Nessuna interferenza nelle scelte da parte di Babel/Spaziofranco: abbiamo solo cercato di metterci in ascolto e di partecipare a una riflessione condivisa affinché dietro a ogni invito ci fosse un pensiero, una motivazione, in continuità o discontinuità, ma sempre con una assunzione di responsabilità. Sono molto soddisfatto del programma che ne è scaturito e per l’affezione e la serietà dimostrata da tutti gli artisti dell’edizione precedente. Conoscere le differenti motivazioni che ognuno di loro ha voluto declinare nel formulare l’invito mi ha permesso di conoscere ancora meglio gli stessi artisti della scorsa edizione.
Qual è il tuo rapporto con le scelte fatte dagli artisti che a suo tempo hai scelto e come stai vivendo il cambio di ruolo da direttore artistico a curatore?
Dirigo (e mi piace farlo) quando lavoro da regista, ma non tengo particolarmente ad assumere il ruolo di direttore artistico, soprattutto se classicamente inteso: all’azione del “dirigere” e al decisionismo che vi è connesso preferisco la pratica del “dare una direzione”. Mi affascina molto la capacità di guardare alle direzioni (artistiche e culturali) di un progetto che vuole crescere. Dare una direzione (e non dirigere) e prendersi cura sono due pratiche molto diverse e ti pongono in due diverse posizioni nei confronti degli artisti e dei loro progetti. La cura necessita di un’apertura mentale e progettuale capace di accogliere, di confrontarsi, di relazionarsi e mutarsi. Credo che questo sia già un tema sul quale potremmo discutere a lungo.

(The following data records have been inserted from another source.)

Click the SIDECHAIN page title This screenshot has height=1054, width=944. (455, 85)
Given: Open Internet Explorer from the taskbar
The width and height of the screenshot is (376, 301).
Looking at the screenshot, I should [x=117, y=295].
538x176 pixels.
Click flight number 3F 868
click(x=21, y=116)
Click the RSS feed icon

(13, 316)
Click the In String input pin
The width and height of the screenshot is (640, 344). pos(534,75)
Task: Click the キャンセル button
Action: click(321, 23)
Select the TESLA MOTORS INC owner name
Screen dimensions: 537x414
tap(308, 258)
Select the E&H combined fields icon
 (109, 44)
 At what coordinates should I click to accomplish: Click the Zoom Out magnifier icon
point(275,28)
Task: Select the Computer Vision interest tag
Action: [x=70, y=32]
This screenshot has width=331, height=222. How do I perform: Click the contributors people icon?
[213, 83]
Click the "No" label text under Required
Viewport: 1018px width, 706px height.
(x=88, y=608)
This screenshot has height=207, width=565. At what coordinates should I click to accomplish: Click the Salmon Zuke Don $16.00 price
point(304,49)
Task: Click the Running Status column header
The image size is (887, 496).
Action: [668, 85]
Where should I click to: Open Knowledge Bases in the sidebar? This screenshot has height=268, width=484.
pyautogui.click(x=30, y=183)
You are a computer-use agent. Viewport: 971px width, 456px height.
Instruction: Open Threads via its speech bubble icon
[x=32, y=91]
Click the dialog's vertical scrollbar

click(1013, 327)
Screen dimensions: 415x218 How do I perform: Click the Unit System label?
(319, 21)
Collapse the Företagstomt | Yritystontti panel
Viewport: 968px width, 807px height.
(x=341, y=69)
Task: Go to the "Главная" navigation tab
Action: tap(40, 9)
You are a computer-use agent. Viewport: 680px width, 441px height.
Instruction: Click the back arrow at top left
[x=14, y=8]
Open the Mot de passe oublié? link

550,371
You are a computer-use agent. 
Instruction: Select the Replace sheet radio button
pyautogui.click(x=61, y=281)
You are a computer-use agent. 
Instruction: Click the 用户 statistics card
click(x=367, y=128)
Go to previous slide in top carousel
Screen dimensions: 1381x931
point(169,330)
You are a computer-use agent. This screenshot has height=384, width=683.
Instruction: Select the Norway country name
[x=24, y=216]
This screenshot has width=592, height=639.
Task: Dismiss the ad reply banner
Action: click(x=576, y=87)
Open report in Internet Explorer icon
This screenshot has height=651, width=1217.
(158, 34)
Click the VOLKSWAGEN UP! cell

Per Mercurio Festival parliamo di curatela, un processo che inizia dalla scelta dei “nuovi artisti” da invitare. Come già detto, mi sono messo in ascolto degli artisti che dovevano scegliere: alcuni sin da subito hanno avuto le idee molto chiare, altri mi hanno voluto coinvolgere nella scelta prospettandomi una rosa di nomi che stavano immaginando. Una volta formulato l’invito, il fatto di dovermi relazionare con artisti che magari non conoscevo nemmeno, mi ha portato a studiare i loro percorsi e i loro progetti e quindi ad approcciarmi a loro con attenzione. Curo molto il fatto che colgano lo spirito e la particolarità del festival, che non si sentano solo degli ospiti ma che rimangano coinvolti nel festival. Allo stesso tempo cerco di entrare con grande umiltà e dedizione nelle loro dinamiche progettuali affinché ciascuno sia certo di mostrare al meglio il proprio lavoro e la propria arte.
Quest’anno poi, per far fronte alle tante difficoltà causate dalla pandemia e ai limiti che il Covid-19 ci impone, la cura è stata necessariamente maggiore del solito, più di quanto si possa immaginare! Curando e partecipando alla creazione di progetti ex-novo o site specific, abbiamo ragionato su “piani A” ma prevedendo sempre dei “piani B”, per far sì che nessuno dovesse trovarsi nelle condizioni di rinunciare alla partecipazione. Una partecipazione differente, declinata, curata. Ma siamo solo all’inizio di questo progetto di festival! Vedremo tra qualche anno cosa sarà successo. Intanto è successo qualcosa di nuovo e speriamo che continui ad avere successo.